In October, researchers found that the Uber iOS app could secretly record and take pictures of a user's screen — even if the app was only running in the background. Apple pulled the app's "unprecedented" abilities, but some questions remain. Was that iOS feature approved by Apple’s app review staff, or was it just overlooked?
4 iPhone X Cold-Weather Issue
An iPhone is an impressive piece of machinery, and as such, users expect the devices to just work, in typical Apple fashion. That’s probably why this cold weather bug came as such a surprise for users — particularly as it affected the company’s latest and greatest.

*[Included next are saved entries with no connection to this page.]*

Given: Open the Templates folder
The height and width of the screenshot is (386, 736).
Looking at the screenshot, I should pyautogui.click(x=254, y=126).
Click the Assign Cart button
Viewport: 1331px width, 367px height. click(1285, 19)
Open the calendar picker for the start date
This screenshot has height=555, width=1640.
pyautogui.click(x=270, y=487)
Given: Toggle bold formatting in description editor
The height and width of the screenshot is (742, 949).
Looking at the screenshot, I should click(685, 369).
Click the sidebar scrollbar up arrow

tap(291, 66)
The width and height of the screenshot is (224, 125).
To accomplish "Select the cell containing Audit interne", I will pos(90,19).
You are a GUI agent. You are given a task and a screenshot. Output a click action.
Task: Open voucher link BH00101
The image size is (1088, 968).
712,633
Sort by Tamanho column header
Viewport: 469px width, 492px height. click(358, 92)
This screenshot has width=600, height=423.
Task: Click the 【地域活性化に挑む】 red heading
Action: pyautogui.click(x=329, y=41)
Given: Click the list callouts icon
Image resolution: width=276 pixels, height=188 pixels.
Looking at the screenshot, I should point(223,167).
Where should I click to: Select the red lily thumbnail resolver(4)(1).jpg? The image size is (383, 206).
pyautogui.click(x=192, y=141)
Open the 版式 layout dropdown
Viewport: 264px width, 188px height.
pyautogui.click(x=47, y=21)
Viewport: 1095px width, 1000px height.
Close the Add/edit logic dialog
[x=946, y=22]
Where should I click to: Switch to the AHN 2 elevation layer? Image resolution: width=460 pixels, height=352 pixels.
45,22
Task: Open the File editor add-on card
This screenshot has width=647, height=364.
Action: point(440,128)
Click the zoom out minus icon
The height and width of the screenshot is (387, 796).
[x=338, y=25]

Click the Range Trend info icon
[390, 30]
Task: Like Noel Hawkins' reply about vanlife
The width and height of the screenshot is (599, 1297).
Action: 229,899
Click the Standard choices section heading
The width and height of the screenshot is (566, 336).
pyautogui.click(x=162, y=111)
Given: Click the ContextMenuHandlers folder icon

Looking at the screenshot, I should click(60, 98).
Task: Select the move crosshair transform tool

Reportedly, a large swath of users said that their iPhone X displays would freeze up or become unresponsive to touch inputs after a rapid change in temperatures — like moving from indoors to outdoors in the chilly autumn months across much of the globe. Apple has since fixed the issue, in time to alleviate user's concerns before winter.
3 Leaked Health & Safety Report
This spring, a routine incident report compiled by a workplace health and safety contractor was mistakenly sent out to hundreds of Apple employees. Despite Apple’s notorious culture of secrecy, it didn’t take long after that for someone to send it to Gizmodo.
Normally, such a report wouldn’t really bear mentioning — except that the injuries described within alluded to several unannounced and likely upcoming Apple products. One of those products, judging by the eye-related injuries it was associated with, sounds a lot like augmented reality spectacles. And another sounds like an eye-scanning biometric platform.
2 macOS High Sierra Vulnerabilities
While complaints about Apple’s software are usually levied at the company’s iOS operating system, macOS isn’t without its own share of faults. This year’s macOS High Sierra, in particular, was bogged down by two critical security vulnerabilities.
The first vulnerability was discovered soon after it launched, and it let hackers access all of the passwords in a user’s Keychain in plain text. Last month, another vulnerability was discovered that gave unauthorized access to macOS administrator privileges without a password. Thankfully, Apple has patched both of these issues.
1 HomePod Firmware & iOS 11 GM Leak
As stated earlier, Apple is infamous for its almost cult-like secrecy about future products and product plans. That commitment to "keeping mum" is what lets the company “surprise and delight.” But this year, things certainly didn’t go the way that Apple had probably planned them to.
Two separate leaks, the HomePod Firmware and the iOS 11 GM, revealed quite a few details about Apple’s 2017 lineup — from Face ID and Animoji to the signature iPhone X “notch.” And it wasn't just iPhone X details, the Apple TV 4K, an LTE Apple Watch, and several HomePod features were also revealed. Embarrassingly, the HomePod Firmware seemingly spoiled those secrets inadvertently when Apple publicly pushed it out.